TASK REQUIREMENTS
An exact reproduction of all the entries is what the answer must contain.

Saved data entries
☆ ☆ ☆

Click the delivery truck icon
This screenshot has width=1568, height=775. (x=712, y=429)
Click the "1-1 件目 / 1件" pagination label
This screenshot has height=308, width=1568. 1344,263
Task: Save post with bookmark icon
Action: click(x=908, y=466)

☆ ☆ ☆

RESPONSE AREA
Click the delivery truck icon
This screenshot has width=1568, height=775. (x=712, y=429)
Click the "1-1 件目 / 1件" pagination label
This screenshot has height=308, width=1568. 1344,263
Task: Save post with bookmark icon
Action: click(x=908, y=466)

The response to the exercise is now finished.